Wordpress requires the hosting service to be able to support PHP and MySQL, both of which are not directly supported by Google App Engine, the underlying "hosting engine" behind what you called Google Appspot.
Google App Engine is more akin to a cloud computing app platform than a web hosting service. All websites hosted under the appspot.com domain are actually GAE apps. At the moment, the support for languages are limited to Java (and JVM languages), Python, and Go.
If you are looking for off-the-shelf library or tools where you could simply install and run Wordpress on Google App Engine, there are no such thing at the moment.

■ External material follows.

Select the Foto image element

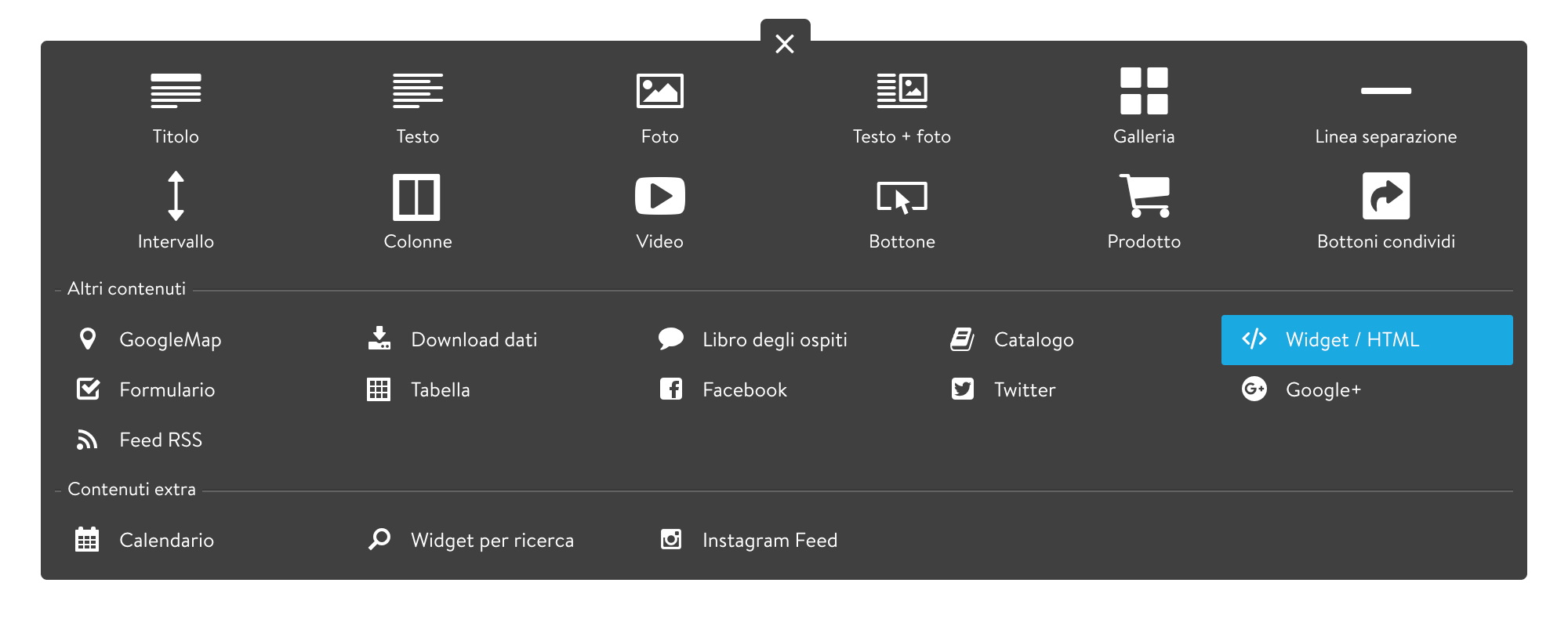click(660, 106)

Yet, if you are willing to get your hand dirty, some brave souls are apparently bold enough to engineer a way for PHP applications to be able to be run in GAE. Take a look at this blog post, which shows the way to run PHP applications in GAE/J using Quercus. Coincidentally, the PHP application that they are trying to run is Wordpress itself.

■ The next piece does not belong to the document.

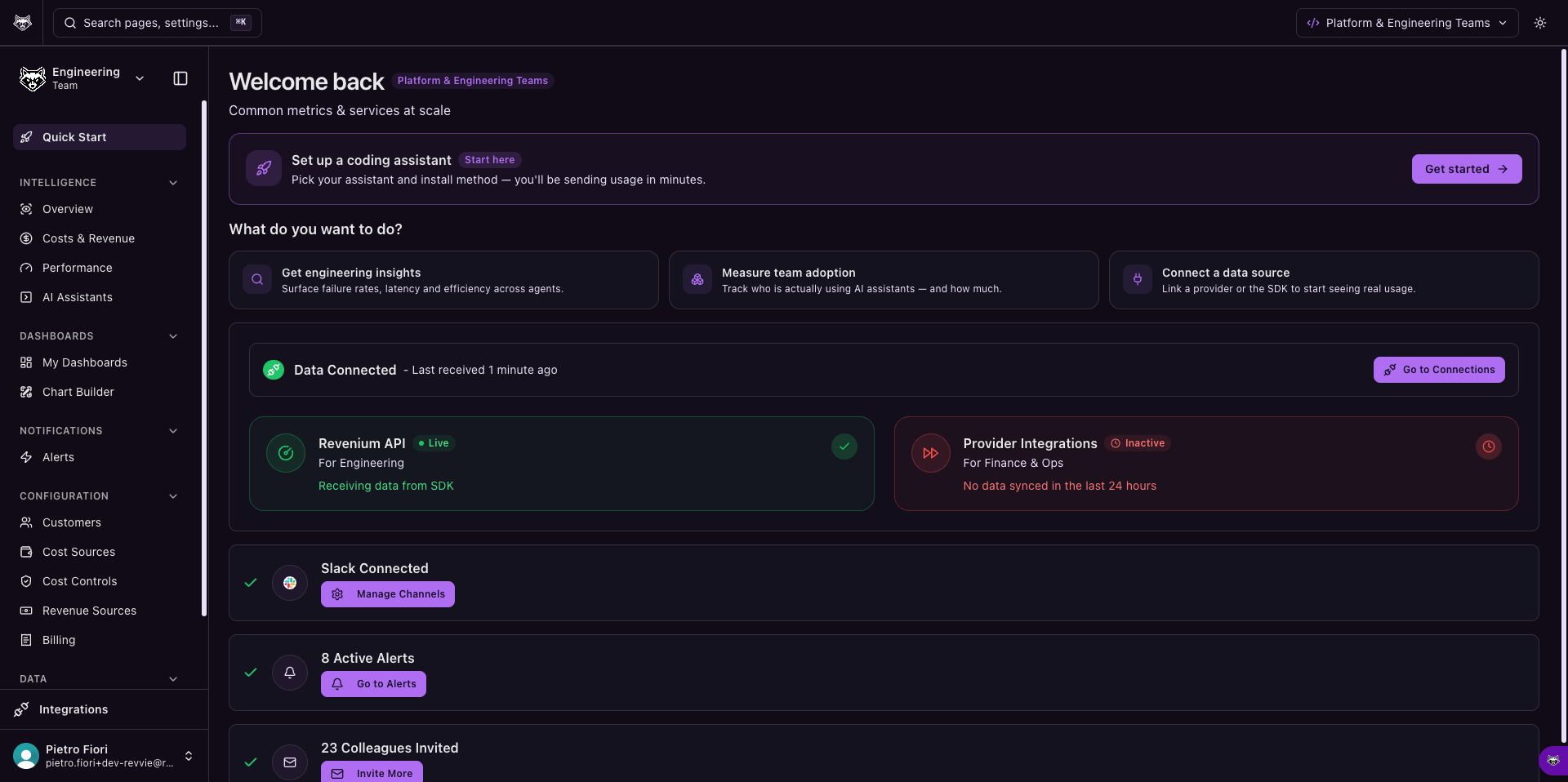Click the Get started button

pyautogui.click(x=1467, y=169)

Please note that the blog post is from 2009, and GAE had evolved a lot since then. You would notice that the majority of the post is about converting Wordpress' MySQL queries to be able to play with Google's datastore, since at that time GAE does not support MySQL databases.
Back in October 2011, the App Engine team rolled a limited preview support for Google Cloud SQL, so you would probably save some time in making Wordpress+Quercus works in App Engine if you could sign up for the preview and use Google Cloud SQL as your backing database. (A small caveat, Google Cloud SQL is free now because they hasn't published their pricing yet. They would do so at some point in the future, so don't be surprised if you would need to pay for the service later on)
As you can imagine, the path to enable Wordpress in GAE is not easy. If you really want to host your blog in the cloud, why don't you host your blog at Amazon Web Service instead? If "free hosting" is what you are looking for, I don't think GAE is the right place for you. It is more like a platform for business apps than a hosting service.